*EXERCISE DESCRIPTION*. Rewrite the material from the line with "You are a GUI" up to and including the line with "click(x=65, y=117)", replacing "screenshot" with "screen capture" and changing nothing else. Leave the pictures out of your answer.

Dataset entries:
%%
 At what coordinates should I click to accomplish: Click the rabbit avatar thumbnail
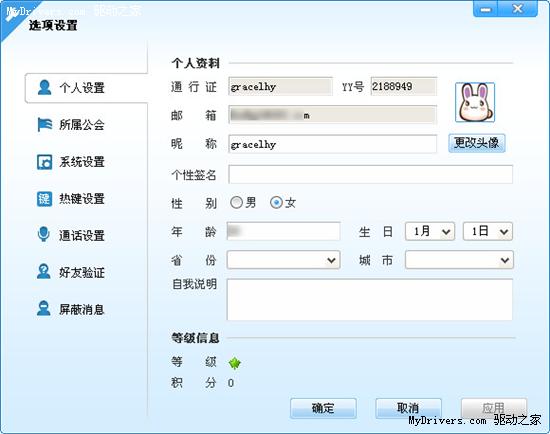coord(475,102)
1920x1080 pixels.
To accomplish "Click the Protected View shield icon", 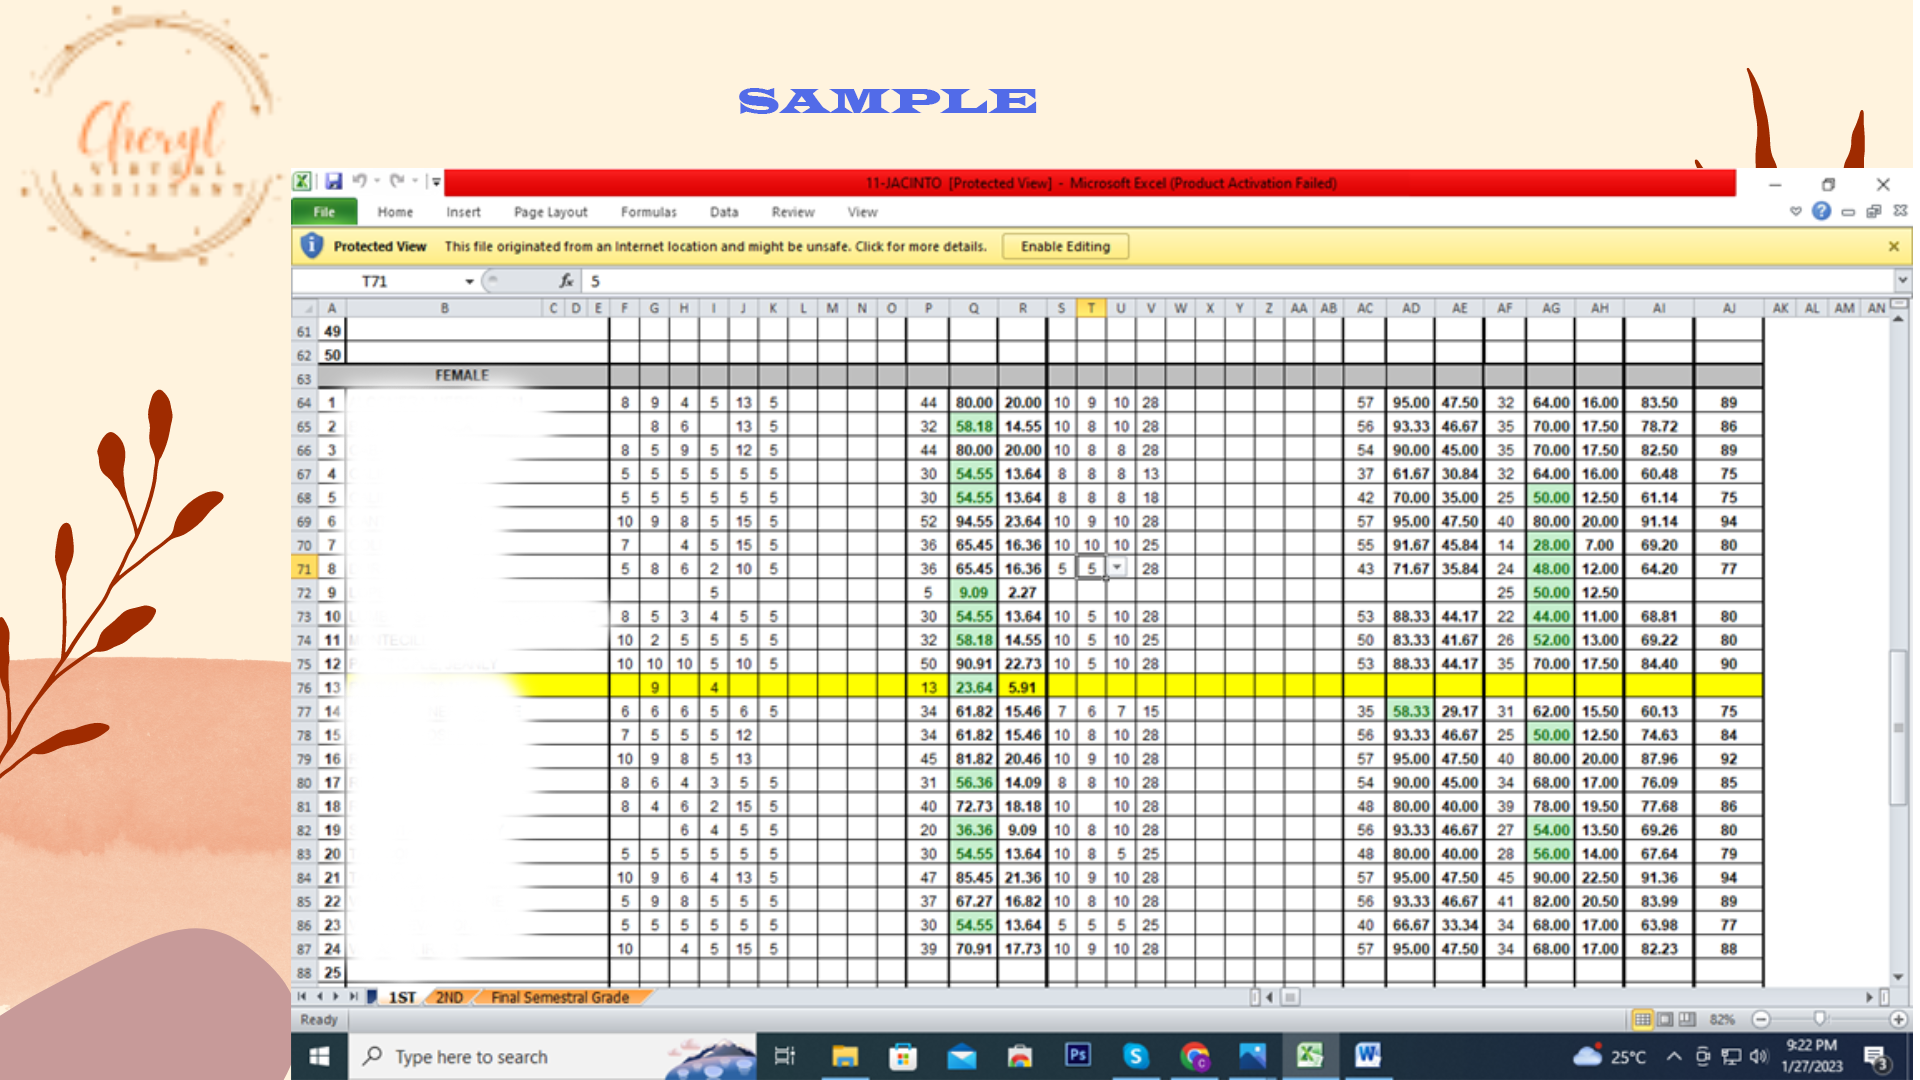I will point(312,246).
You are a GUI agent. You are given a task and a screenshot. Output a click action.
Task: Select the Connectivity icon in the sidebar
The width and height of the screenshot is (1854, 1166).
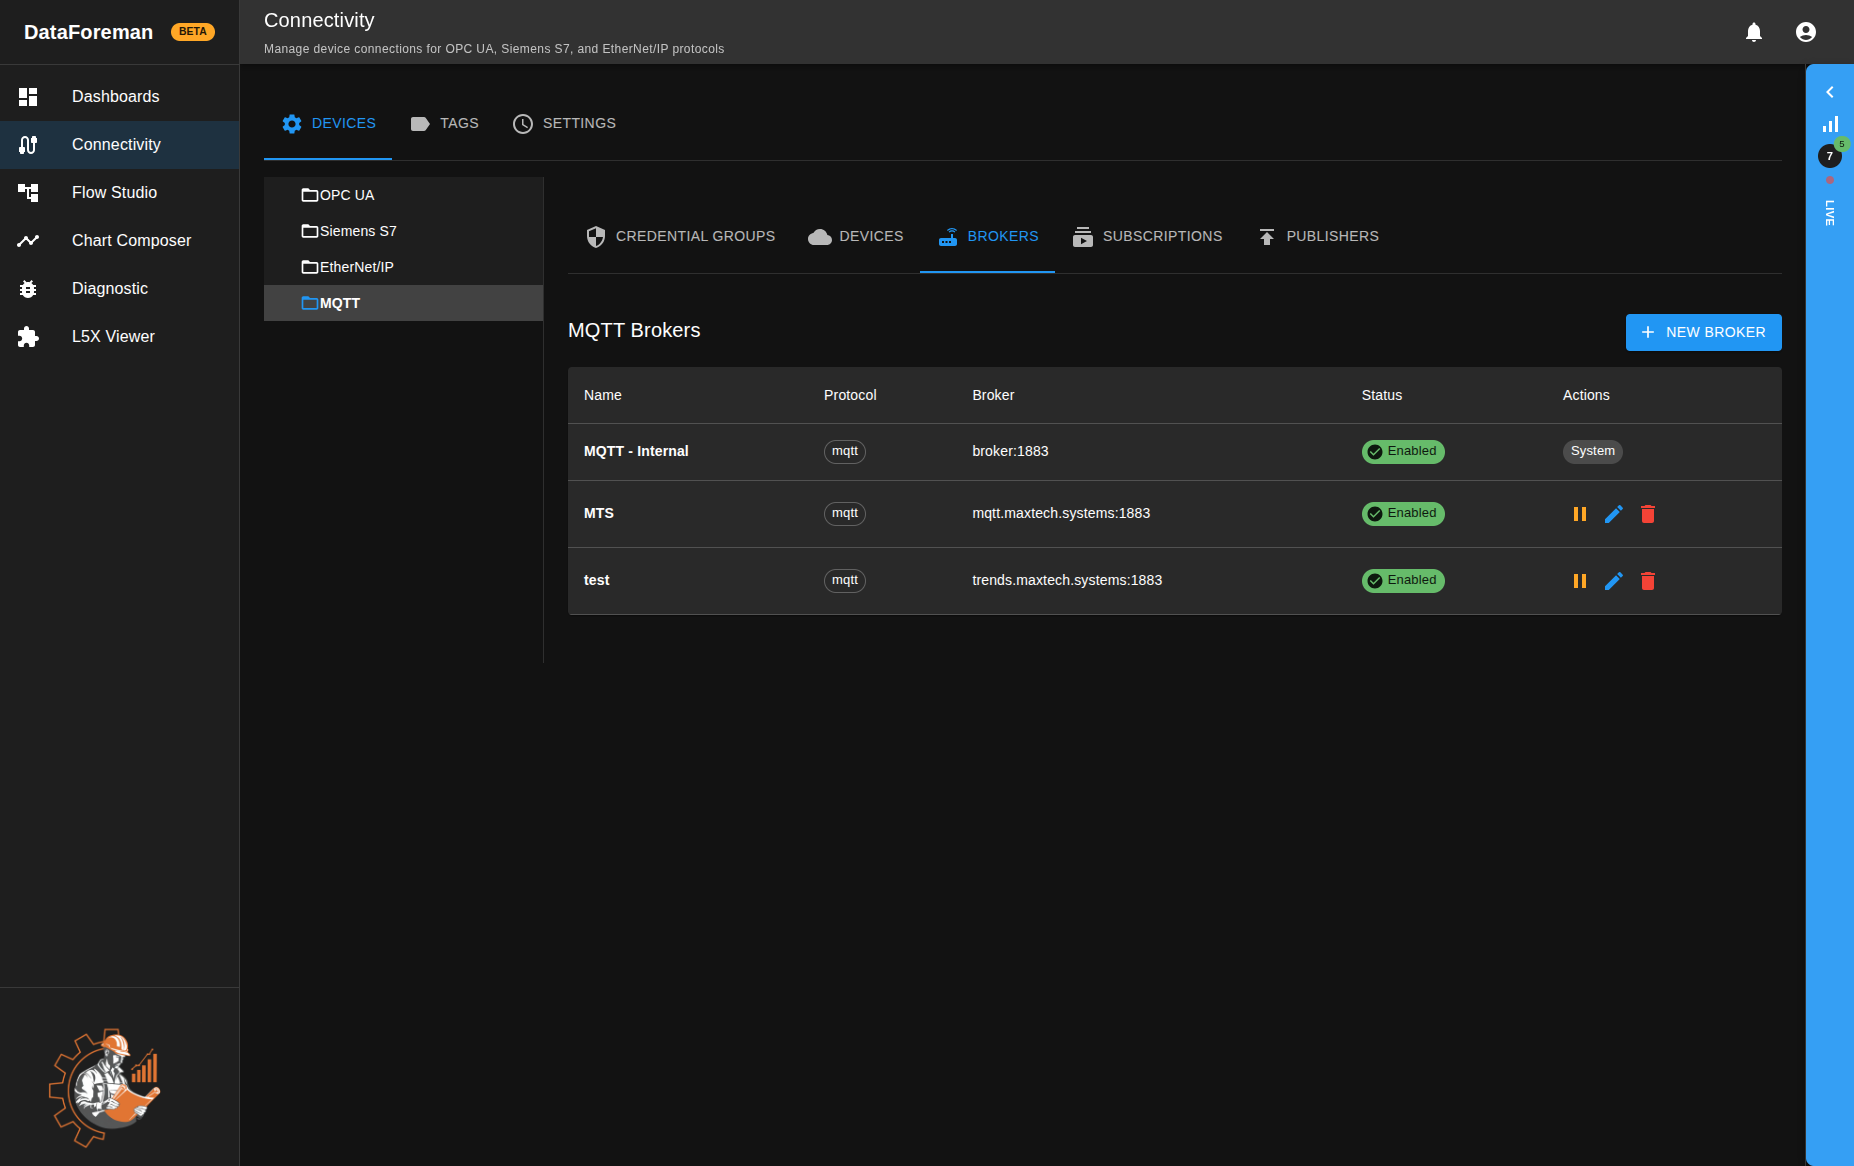[x=28, y=144]
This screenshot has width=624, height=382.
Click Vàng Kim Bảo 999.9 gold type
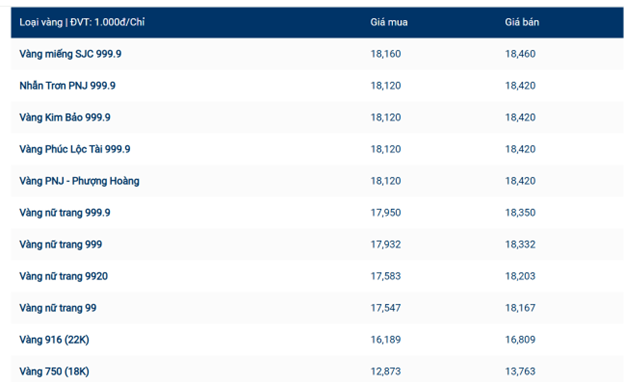click(x=65, y=117)
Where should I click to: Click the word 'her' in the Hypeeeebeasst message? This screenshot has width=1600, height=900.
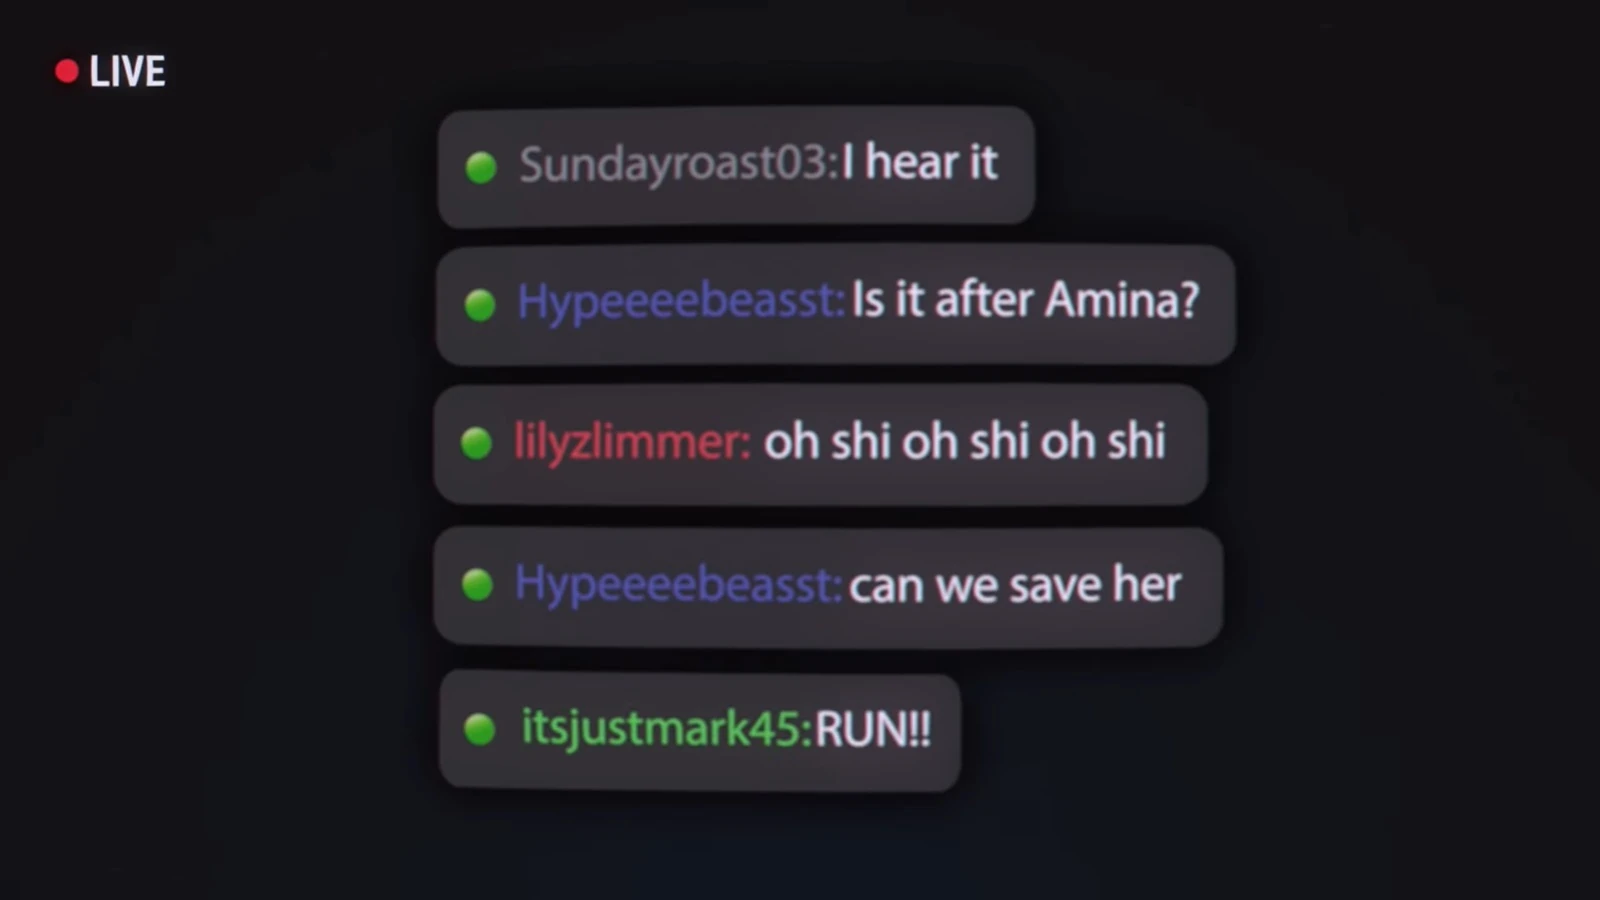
%%
*FINISHED TASK*.
You are a GUI agent. You are given a task and a screen capture. Output a click action.
Task: Select the Connectivity icon in the sidebar
The width and height of the screen capture is (1854, 1166).
[x=28, y=144]
This screen capture has width=624, height=382.
Click Vàng Kim Bảo 999.9 gold type
click(x=65, y=117)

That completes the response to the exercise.